This month Pulse has a different flavour. I am among a group of trainees invited to guest-edit the magazine and we are excited to share our collective voice with you. We often see speculation about what the next generation wants or needs, so this is a welcome opportunity to contribute our views.

For instance, the RCGP chair warned recently that GPs should not denigrate the profession in front of trainees. For every negative mention, she said, somebody else has to say 10 positive things to reassure us there’s a future for general practice.

Negativity is destructive yet surely the duty of candour applies to colleagues as much as to patients? Trainees are savvy to the huge challenges GPs face and don’t always expect a positive spin when the pressures are so glaringly obvious.

As a trainee in a community diabetes role in Swindon earlier this year, I was shocked to see so many practices facing closure or unsustainable demand. The jaded GPs I met were not exactly clamouring to congratulate me on my career choice. We are not blind to the toxic national environment, with the Government merrily pursuing seven-day access and placing a GP in every A&E, while practices struggle to give timely in-hours appointments.

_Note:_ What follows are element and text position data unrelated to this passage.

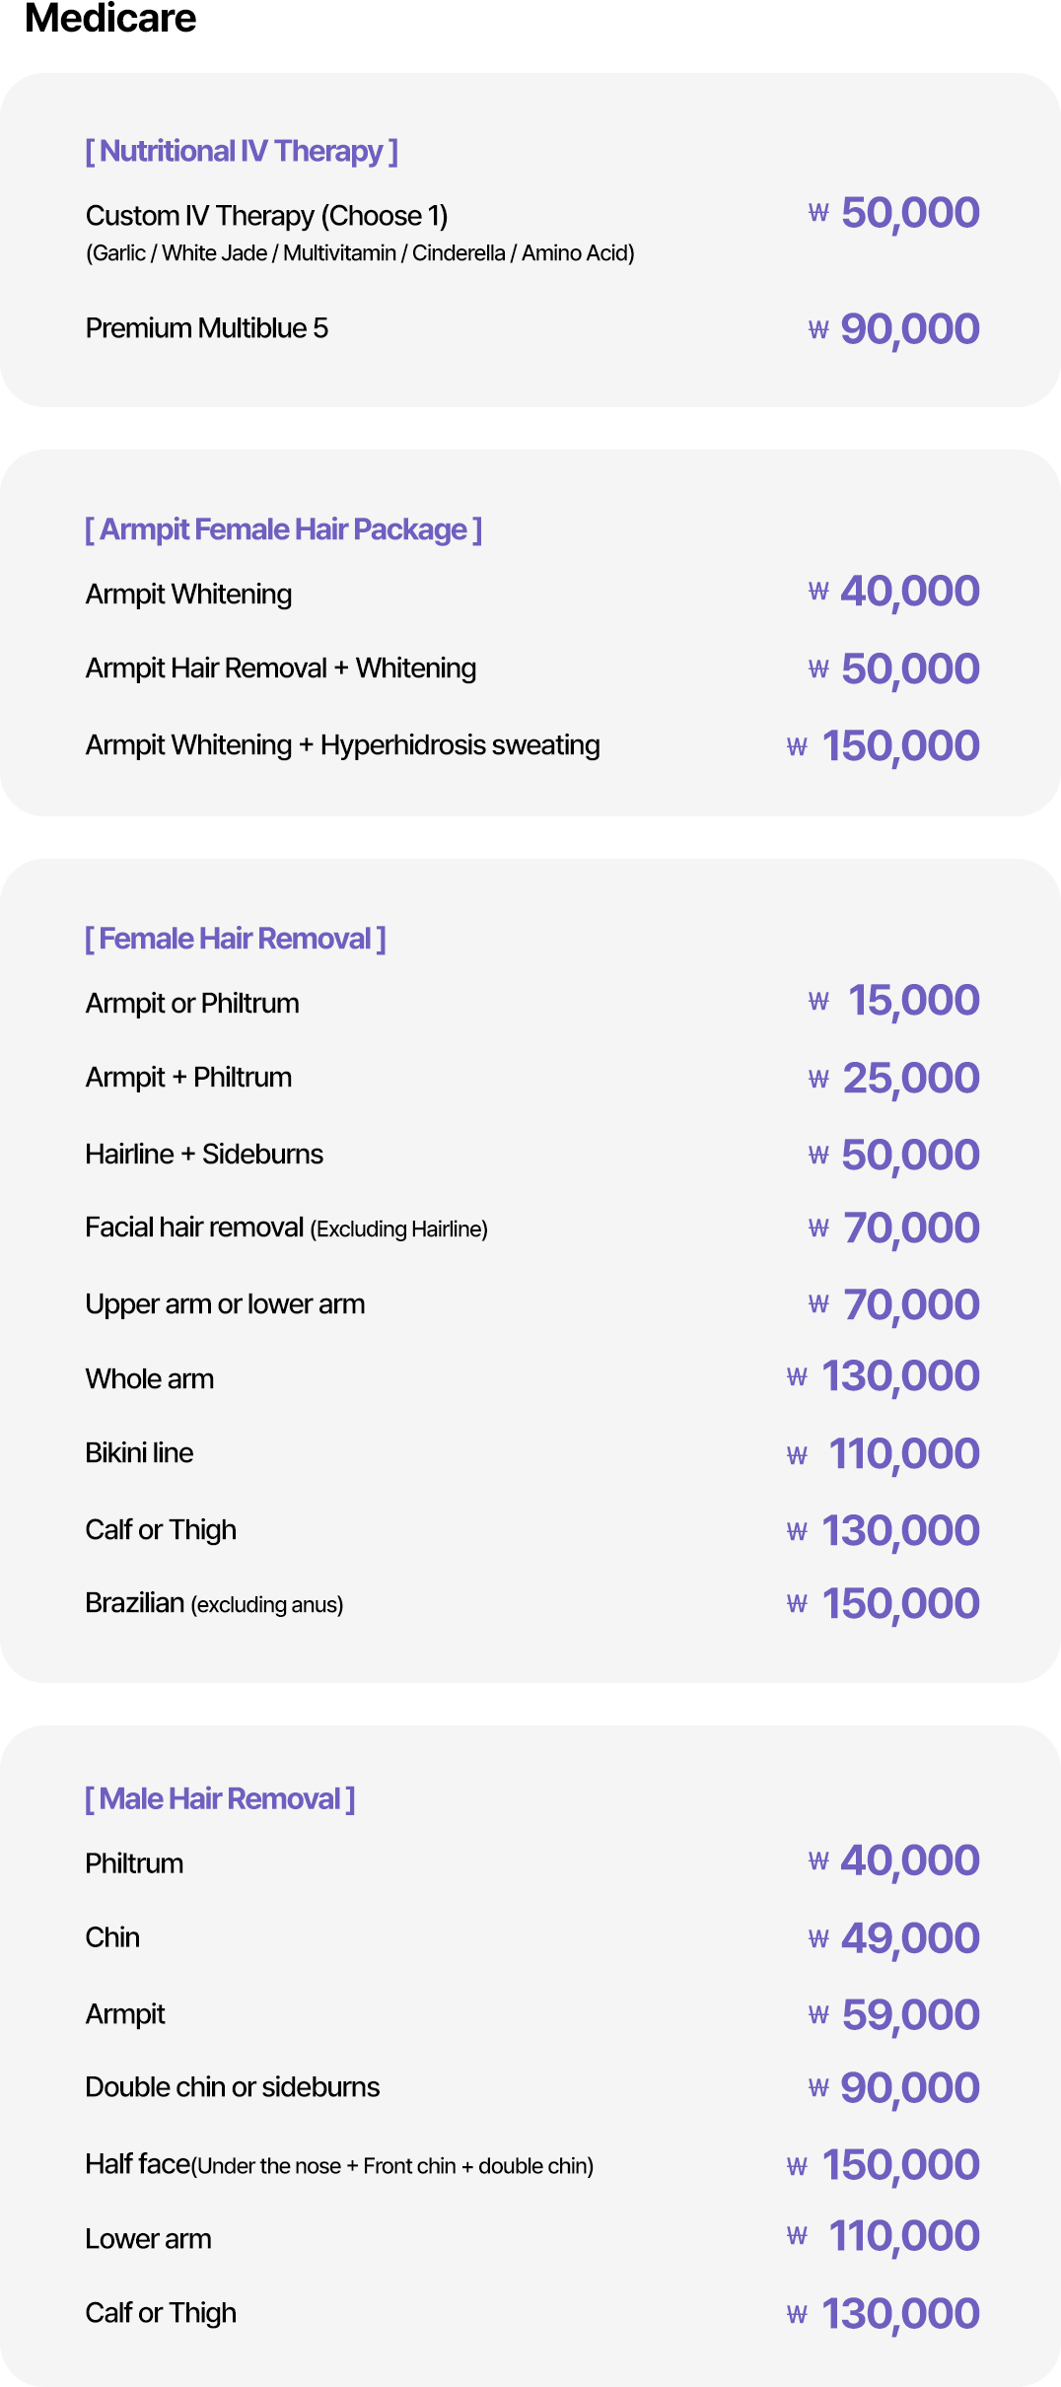Select the Nutritional IV Therapy section heading
Viewport: 1061px width, 2387px height.
tap(242, 151)
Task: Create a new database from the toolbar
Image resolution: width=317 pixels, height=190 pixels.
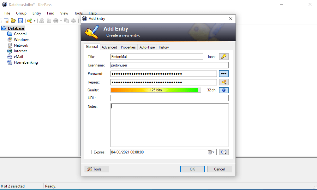Action: pyautogui.click(x=6, y=20)
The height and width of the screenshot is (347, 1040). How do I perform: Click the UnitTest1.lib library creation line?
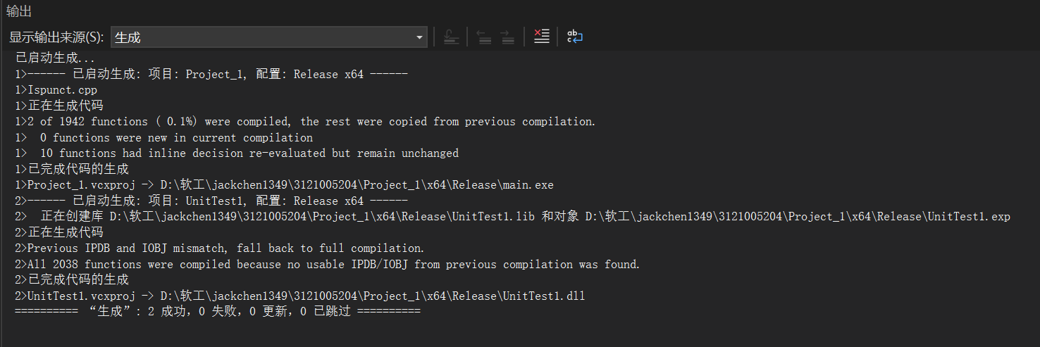point(513,217)
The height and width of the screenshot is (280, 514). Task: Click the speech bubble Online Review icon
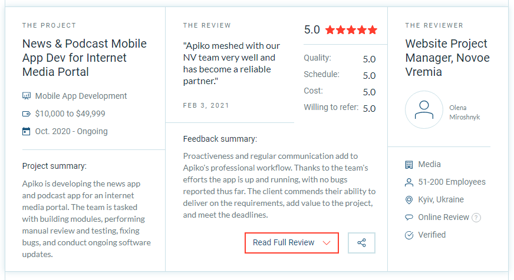coord(408,217)
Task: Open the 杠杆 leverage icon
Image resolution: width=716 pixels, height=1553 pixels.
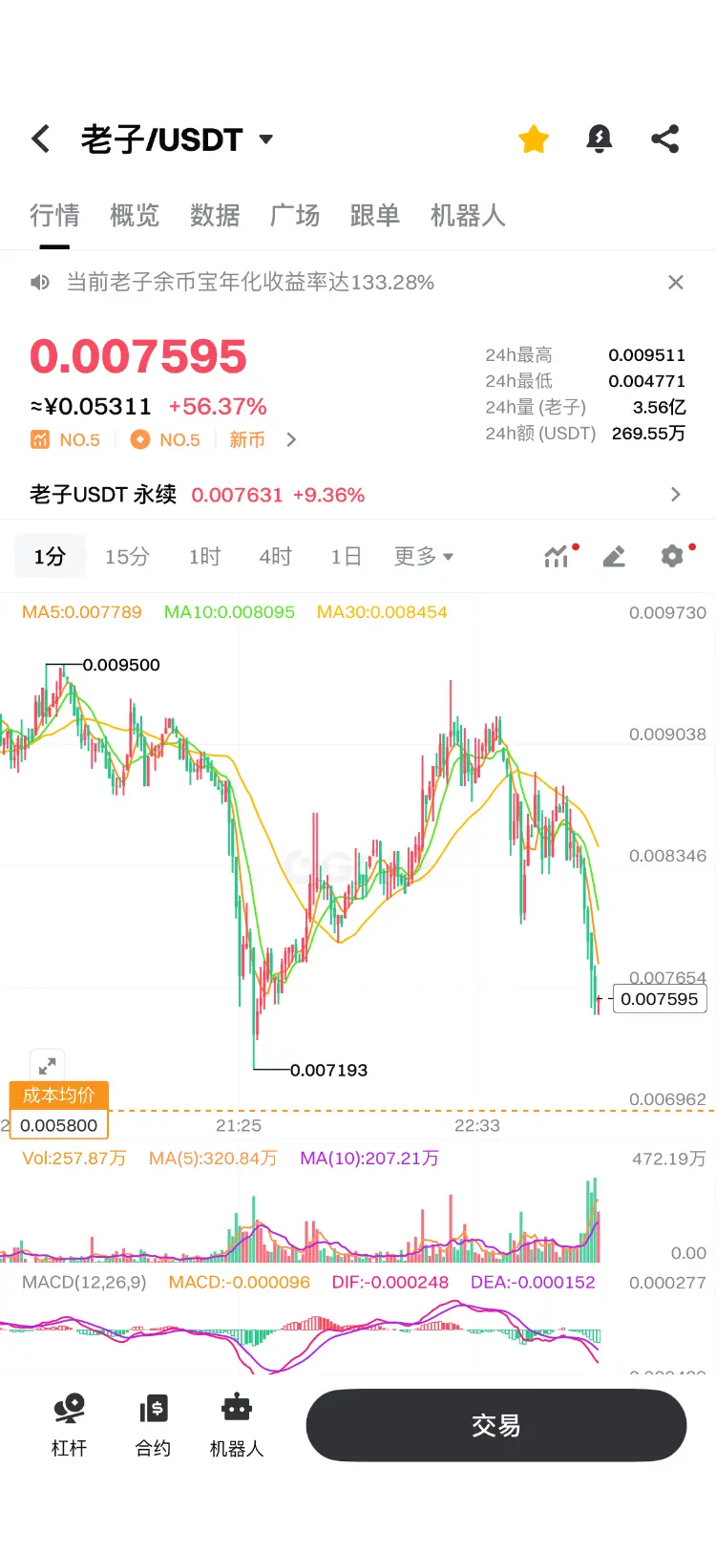Action: coord(69,1425)

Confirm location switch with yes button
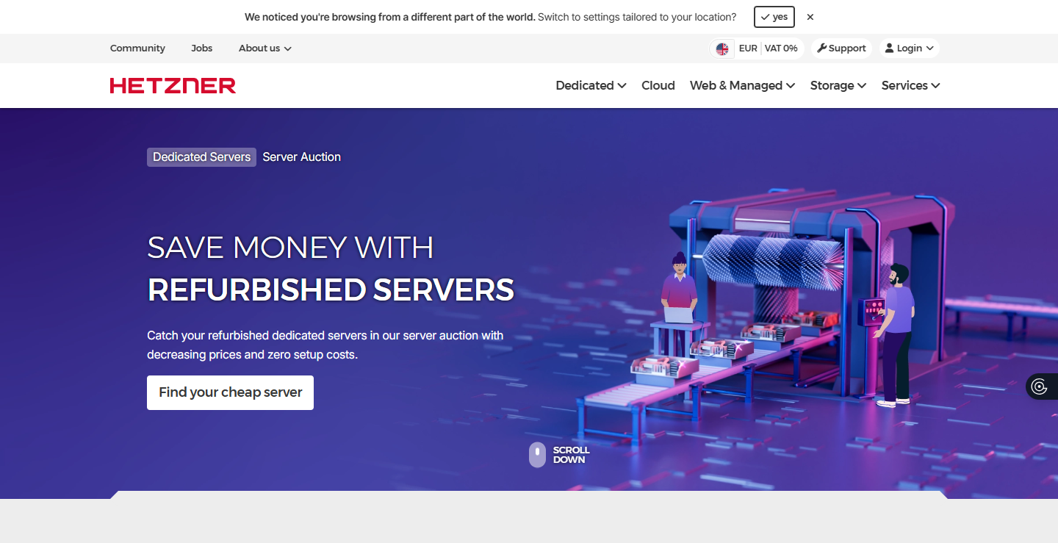click(774, 17)
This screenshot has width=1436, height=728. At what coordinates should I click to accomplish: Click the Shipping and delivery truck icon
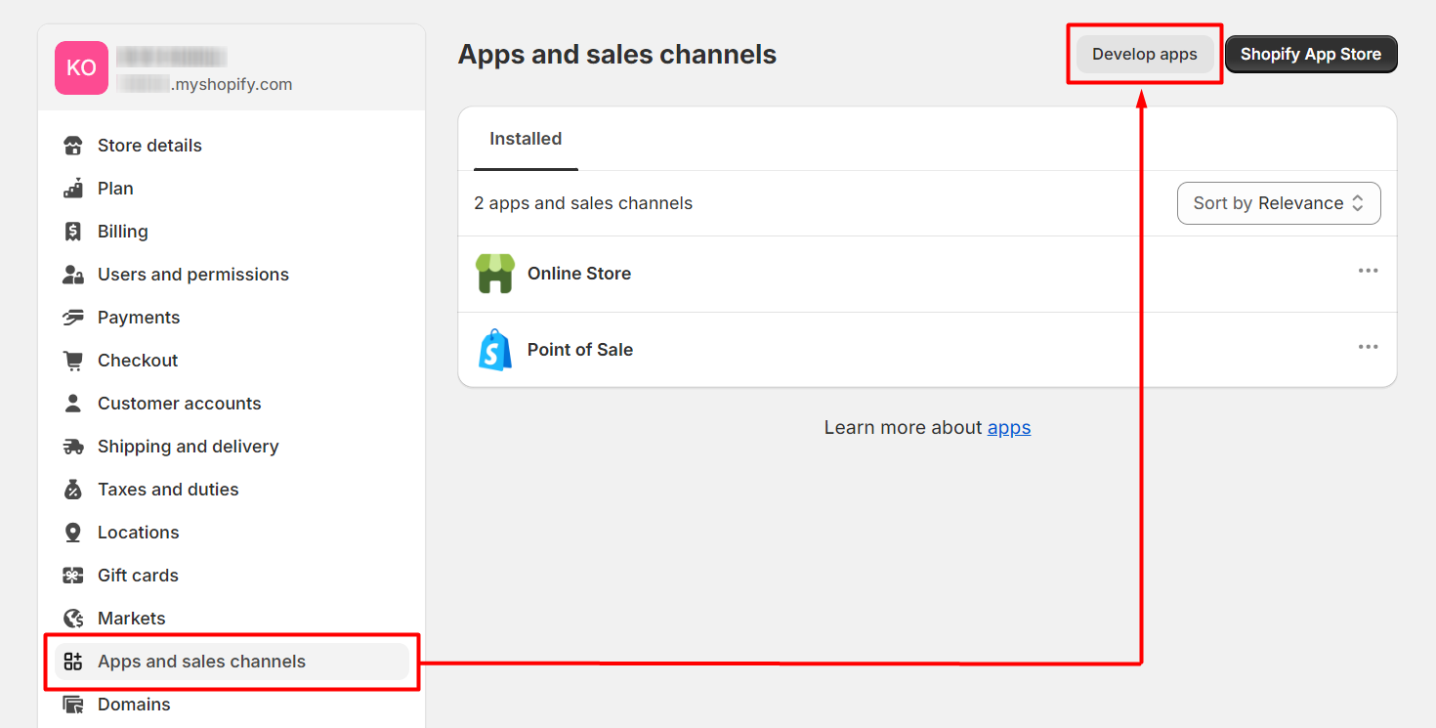tap(73, 447)
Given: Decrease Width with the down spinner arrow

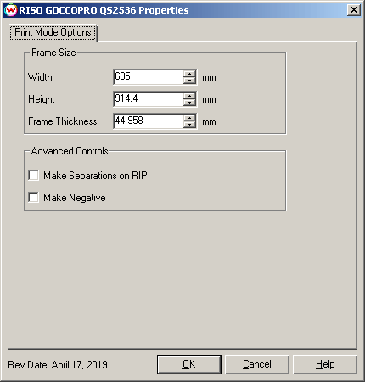Looking at the screenshot, I should [x=189, y=81].
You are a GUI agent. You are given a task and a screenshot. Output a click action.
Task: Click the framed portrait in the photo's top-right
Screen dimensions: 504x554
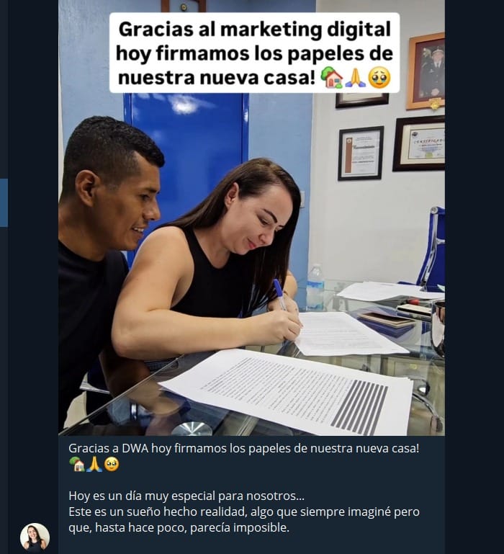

The option of part-time work seems conducive to good mental health for GPs 

Dr Alex Gates 

But if we do not counter the negativity we risk a detrimental impact on medical students’ and foundation doctors’ perceptions of general practice. Earlier this year I gave a talk to students from all over the south west at Bristol Medical School; they were brimming with passion and interest in general practice. But in the current environment, will they choose to join us when the time comes?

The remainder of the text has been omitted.